■ **Task requirements**: Repeat word for word everything in the article below on White House nondisclosure agreements from "Tellingly, it is" down to "agreements actually are.".

You get an NDA! And you get an NDA! Everybody gets an NDA!

Listening to the chatter Tuesday evening, you’d think that the most pressing matter of national importance was whether President Donald Trump required White House officials to sign non-disclosure agreements or not. The question has come up several times in the past, but has taken on new “importance” since former Apprentice bad-guy and later Trump appointee Omarosa Manigault-Newman published a tell-all book about her short time in the West Wing.

There’s lots of conflicting stories and theories flying about, and no one seems to be listening to what anyone is actually saying. In the a new twist on the old political parlor game of answering the question you wish the reporter had asked, people seem to be reacting to what they wish had been said instead of what was actually said.

We’ve known about Non-disclosure Agreements for a while

Back in March, Washington Post columnist Ruth Marcus claimed to have obtained a draft copy of a presidential staff NDA, which bound the signer from ever revealing their private discussions from their time in the White House. The draft allegedly included a potential $10 million fine!

The New York Times later confirmed the existence of NDAs for senior staff, although it reported that White House Counsel Don McGahn “privately told senior aides that it was mainly meant to placate an agitated president, who was convinced that the people around him had to be pressured into keeping his secrets.”

So it certainly seems like at least some senior staffers had to sign them at some point. With the West Wing leaking like a rusty pipe, it’s no wonder the president wanted these agreements in place. But to my knowledge, no one outside the White House has ever seen one of them, so we don’t know exactly what’s in them.

Tellingly, it is the Trump campaign, not the administration, who is suing Manigault-Newman for violating an NDA. That ought to tell you something about how enforceable people think these agreements actually are.

But the deeper question is “How common are they?”

Sanders defends NDas (kind of) at latest Press Conference

If nothing else, after her time in the White House, press secretary Sarah Sanders will be fully qualified to work at an IT help desk, since she gives answers that are technically correct but irrelevant to the problem at hand. (Sorry, I know I keep using that joke, but it’s just so relevant).

Sanders told reporters at Tuesday’s press conference that “despite contrary opinion, [government employees signing NDAs is] actually very normal.  And every administration prior to the Trump administration has had NDAs, particularly specific for anyone that had a security clearance.” The last part saved her from Glenn Kessler’s dreaded “Four Pinocchio” fact-checker rating (one would assume, anyway).

■ **Information supplied**:
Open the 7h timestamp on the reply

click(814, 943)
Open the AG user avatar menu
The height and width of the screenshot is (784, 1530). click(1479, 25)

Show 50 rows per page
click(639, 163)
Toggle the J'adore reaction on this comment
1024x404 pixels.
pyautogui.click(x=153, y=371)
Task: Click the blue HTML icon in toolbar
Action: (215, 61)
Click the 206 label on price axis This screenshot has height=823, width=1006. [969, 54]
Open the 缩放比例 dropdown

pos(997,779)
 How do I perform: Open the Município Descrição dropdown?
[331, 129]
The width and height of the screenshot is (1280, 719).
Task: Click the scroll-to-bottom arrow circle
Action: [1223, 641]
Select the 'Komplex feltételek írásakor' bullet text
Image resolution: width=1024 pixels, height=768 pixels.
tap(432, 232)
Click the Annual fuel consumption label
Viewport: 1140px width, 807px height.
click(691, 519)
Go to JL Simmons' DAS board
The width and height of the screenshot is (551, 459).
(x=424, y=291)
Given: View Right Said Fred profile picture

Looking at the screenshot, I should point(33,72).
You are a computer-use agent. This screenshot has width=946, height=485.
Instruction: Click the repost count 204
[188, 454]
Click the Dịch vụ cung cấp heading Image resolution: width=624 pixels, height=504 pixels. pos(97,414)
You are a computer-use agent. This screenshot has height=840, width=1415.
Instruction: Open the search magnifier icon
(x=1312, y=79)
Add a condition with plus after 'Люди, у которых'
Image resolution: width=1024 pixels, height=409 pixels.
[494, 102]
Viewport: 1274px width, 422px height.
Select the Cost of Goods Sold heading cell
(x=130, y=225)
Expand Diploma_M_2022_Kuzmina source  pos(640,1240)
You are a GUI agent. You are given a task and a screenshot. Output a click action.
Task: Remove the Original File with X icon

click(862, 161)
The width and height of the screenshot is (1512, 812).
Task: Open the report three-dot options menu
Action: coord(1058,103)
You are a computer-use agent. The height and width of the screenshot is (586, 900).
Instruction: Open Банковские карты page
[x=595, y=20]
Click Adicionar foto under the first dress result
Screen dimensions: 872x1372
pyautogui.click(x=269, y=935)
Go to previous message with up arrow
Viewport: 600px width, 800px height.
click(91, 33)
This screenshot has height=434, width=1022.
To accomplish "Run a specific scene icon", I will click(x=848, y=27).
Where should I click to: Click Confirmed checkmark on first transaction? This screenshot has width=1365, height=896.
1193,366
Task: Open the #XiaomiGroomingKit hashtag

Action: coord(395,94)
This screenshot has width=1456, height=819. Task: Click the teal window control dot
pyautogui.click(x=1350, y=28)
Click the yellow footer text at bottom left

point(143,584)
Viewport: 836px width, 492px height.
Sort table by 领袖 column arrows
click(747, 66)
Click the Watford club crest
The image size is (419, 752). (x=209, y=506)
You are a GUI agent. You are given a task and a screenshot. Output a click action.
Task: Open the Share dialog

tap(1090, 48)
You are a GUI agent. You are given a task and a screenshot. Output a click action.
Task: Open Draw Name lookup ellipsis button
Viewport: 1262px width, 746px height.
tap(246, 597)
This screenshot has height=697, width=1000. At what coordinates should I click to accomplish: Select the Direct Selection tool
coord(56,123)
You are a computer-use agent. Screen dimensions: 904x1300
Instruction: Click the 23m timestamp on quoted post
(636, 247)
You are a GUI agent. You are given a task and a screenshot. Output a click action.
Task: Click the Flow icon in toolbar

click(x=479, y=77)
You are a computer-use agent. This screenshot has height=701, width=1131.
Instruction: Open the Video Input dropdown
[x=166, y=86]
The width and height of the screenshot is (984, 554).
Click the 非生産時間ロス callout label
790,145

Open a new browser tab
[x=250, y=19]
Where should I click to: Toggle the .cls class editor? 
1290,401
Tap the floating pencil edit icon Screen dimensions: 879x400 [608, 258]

■ **Reply to the task**:
Tellingly, it is the Trump campaign, not the administration, who is suing Manigault-Newman for violating an NDA. That ought to tell you something about how enforceable people think these agreements actually are.